Herpes Simplex Virus (HSV) infections are among the most common human diseases. In this work, we assess the structural features and electronic properties of a series of ten 1-hydroxyacridone derivatives ( 1a– j) recently described as a new class of non-nucleoside inhibitors of Herpes Simplex Virus-1 (HSV-1). Based on these molecules, we applied rigid analogue and isosteric replacement approaches to design and synthesize nine new 3 H-benzo[ b]pyrazolo[3,4- h]-1,6-naphthyridine derivatives ( 2a– i). The biological and computational results of these new molecules were compared with 1-hydroxyacridones.
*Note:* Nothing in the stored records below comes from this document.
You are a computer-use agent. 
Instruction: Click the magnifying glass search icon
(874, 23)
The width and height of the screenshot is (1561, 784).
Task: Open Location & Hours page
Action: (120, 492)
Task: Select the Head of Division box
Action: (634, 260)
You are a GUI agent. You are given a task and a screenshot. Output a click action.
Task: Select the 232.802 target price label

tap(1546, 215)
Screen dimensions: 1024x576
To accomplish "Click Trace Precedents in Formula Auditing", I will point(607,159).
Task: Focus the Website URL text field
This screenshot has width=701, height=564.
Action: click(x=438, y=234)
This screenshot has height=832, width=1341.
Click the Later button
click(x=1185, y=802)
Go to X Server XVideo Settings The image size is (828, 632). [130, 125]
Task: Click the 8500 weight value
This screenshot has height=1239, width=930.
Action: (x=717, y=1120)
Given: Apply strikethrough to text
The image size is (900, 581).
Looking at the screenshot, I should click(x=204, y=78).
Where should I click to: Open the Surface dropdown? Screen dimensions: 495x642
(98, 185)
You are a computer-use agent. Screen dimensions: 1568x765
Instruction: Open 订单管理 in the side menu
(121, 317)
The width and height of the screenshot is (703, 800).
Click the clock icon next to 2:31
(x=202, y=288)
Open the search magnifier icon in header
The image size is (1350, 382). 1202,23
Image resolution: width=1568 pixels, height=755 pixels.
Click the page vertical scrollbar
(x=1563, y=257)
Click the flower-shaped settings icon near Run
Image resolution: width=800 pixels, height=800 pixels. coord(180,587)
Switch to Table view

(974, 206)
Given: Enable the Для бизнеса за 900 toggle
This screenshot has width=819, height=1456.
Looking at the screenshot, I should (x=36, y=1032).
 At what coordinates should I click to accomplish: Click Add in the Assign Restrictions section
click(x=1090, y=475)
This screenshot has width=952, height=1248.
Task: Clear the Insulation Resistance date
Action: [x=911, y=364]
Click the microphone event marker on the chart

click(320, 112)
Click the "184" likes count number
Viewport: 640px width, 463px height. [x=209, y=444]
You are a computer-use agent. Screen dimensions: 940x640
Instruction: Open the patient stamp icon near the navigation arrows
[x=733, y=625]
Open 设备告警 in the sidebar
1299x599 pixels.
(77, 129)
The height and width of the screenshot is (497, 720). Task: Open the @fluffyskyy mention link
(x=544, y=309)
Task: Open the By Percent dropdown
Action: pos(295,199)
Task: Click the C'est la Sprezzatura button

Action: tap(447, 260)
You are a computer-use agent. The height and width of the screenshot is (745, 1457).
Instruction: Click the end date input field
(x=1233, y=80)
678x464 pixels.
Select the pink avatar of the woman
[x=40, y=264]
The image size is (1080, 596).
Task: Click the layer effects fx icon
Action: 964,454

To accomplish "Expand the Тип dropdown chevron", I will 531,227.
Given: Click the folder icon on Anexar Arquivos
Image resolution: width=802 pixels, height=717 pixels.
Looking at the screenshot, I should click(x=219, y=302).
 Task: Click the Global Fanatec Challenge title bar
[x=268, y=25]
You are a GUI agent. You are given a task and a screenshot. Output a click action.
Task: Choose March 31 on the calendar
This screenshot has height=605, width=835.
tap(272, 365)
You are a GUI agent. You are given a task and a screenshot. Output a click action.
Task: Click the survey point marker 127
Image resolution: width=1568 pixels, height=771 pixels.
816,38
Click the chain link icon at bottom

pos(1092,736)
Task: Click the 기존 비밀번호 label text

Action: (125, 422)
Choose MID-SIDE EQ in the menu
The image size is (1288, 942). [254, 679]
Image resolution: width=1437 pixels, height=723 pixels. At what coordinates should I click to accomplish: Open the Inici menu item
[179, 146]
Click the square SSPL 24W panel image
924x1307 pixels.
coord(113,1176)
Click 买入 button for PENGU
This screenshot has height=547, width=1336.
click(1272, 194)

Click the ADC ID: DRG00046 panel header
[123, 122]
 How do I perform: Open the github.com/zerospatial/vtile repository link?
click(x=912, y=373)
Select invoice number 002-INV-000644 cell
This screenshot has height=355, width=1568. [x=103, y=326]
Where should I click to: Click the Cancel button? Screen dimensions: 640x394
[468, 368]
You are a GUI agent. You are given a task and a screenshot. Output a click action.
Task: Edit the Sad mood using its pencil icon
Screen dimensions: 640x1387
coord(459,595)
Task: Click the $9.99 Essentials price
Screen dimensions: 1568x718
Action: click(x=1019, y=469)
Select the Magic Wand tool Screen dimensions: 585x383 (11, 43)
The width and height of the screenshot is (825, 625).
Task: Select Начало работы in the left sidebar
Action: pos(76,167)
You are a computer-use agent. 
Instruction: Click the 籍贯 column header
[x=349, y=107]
An inhibitory profile was observed in 10-Cl substituted 3 H-benzo[ b]pyrazolo[3,4- h]-1,6-naphthyridine derivative ( 2f), which presents the same substituent at the analogous position of 1-hydroxyacridone derivative ( 1b). The structure–activity relationship (SAR) studies pointed out the 10-position next to nitrogen atom as important for the anti-HSV-1 profile in the pyrazolo-naphthyridine derivatives tested, which reinforced the promising profile for further experimental investigation. The most potent acridone and pyrazolo-naphthridine derivatives were also submitted to an in silico ADMET screening in order to determine their overall drug-score, which confirmed their potential antiviral profile.